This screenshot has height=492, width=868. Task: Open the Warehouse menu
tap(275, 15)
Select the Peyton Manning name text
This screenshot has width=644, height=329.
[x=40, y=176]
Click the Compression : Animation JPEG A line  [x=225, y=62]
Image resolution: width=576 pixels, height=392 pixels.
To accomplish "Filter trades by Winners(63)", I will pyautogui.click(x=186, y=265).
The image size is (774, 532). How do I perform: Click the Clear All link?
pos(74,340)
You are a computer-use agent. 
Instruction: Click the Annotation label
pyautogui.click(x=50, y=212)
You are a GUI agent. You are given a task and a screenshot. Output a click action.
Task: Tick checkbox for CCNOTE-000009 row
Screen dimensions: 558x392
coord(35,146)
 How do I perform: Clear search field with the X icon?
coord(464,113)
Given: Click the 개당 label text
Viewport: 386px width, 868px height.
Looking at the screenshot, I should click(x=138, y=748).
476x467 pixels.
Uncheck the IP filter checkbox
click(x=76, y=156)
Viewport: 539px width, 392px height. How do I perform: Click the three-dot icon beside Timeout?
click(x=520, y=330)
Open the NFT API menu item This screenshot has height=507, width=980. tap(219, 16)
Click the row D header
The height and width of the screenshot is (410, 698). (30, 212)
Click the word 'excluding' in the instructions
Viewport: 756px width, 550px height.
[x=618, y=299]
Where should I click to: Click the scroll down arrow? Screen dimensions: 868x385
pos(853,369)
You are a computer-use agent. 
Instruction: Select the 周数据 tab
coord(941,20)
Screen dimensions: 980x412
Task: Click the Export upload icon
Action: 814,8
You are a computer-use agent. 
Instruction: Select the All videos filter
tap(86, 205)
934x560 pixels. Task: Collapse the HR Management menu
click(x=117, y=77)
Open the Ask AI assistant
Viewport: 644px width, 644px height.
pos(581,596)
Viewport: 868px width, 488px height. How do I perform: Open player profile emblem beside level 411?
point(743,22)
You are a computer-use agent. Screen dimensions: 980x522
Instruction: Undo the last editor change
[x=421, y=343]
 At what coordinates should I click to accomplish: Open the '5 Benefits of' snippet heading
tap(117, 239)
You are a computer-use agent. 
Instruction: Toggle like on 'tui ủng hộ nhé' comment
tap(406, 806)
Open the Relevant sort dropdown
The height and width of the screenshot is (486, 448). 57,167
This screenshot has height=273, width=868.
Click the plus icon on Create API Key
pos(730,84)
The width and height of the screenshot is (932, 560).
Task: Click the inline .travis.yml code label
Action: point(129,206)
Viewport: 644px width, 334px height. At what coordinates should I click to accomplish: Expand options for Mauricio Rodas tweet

**Exercise prompt**. The full listing must be retyped exactly as it stands.

**Exercise solution**.
This screenshot has height=492, width=868. Task: Open the Warehouse menu
tap(275, 15)
Select the Peyton Manning name text
This screenshot has width=644, height=329.
[x=40, y=176]
Click the Compression : Animation JPEG A line  [x=225, y=62]
Image resolution: width=576 pixels, height=392 pixels.
To accomplish "Filter trades by Winners(63)", I will pyautogui.click(x=186, y=265).
The image size is (774, 532). How do I perform: Click the Clear All link?
pos(74,340)
You are a computer-use agent. 
Instruction: Click the Annotation label
pyautogui.click(x=50, y=212)
You are a GUI agent. You are given a task and a screenshot. Output a click action.
Task: Tick checkbox for CCNOTE-000009 row
Screen dimensions: 558x392
coord(35,146)
 How do I perform: Clear search field with the X icon?
coord(464,113)
Given: Click the 개당 label text
Viewport: 386px width, 868px height.
Looking at the screenshot, I should click(x=138, y=748).
476x467 pixels.
Uncheck the IP filter checkbox
click(x=76, y=156)
Viewport: 539px width, 392px height. How do I perform: Click the three-dot icon beside Timeout?
click(x=520, y=330)
Open the NFT API menu item This screenshot has height=507, width=980. tap(219, 16)
Click the row D header
The height and width of the screenshot is (410, 698). (30, 212)
Click the word 'excluding' in the instructions
Viewport: 756px width, 550px height.
[x=618, y=299]
Where should I click to: Click the scroll down arrow? Screen dimensions: 868x385
pos(853,369)
You are a computer-use agent. 
Instruction: Select the 周数据 tab
coord(941,20)
Screen dimensions: 980x412
Task: Click the Export upload icon
Action: 814,8
You are a computer-use agent. 
Instruction: Select the All videos filter
tap(86, 205)
934x560 pixels. Task: Collapse the HR Management menu
click(x=117, y=77)
Open the Ask AI assistant
Viewport: 644px width, 644px height.
pos(581,596)
Viewport: 868px width, 488px height. How do I perform: Open player profile emblem beside level 411?
point(743,22)
You are a computer-use agent. Screen dimensions: 980x522
Instruction: Undo the last editor change
[x=421, y=343]
 At what coordinates should I click to accomplish: Open the '5 Benefits of' snippet heading
tap(117, 239)
You are a computer-use agent. 
Instruction: Toggle like on 'tui ủng hộ nhé' comment
tap(406, 806)
Open the Relevant sort dropdown
The height and width of the screenshot is (486, 448). 57,167
This screenshot has height=273, width=868.
Click the plus icon on Create API Key
pos(730,84)
The width and height of the screenshot is (932, 560).
Task: Click the inline .travis.yml code label
Action: point(129,206)
Viewport: 644px width, 334px height. At what coordinates should I click to accomplish: Expand options for Mauricio Rodas tweet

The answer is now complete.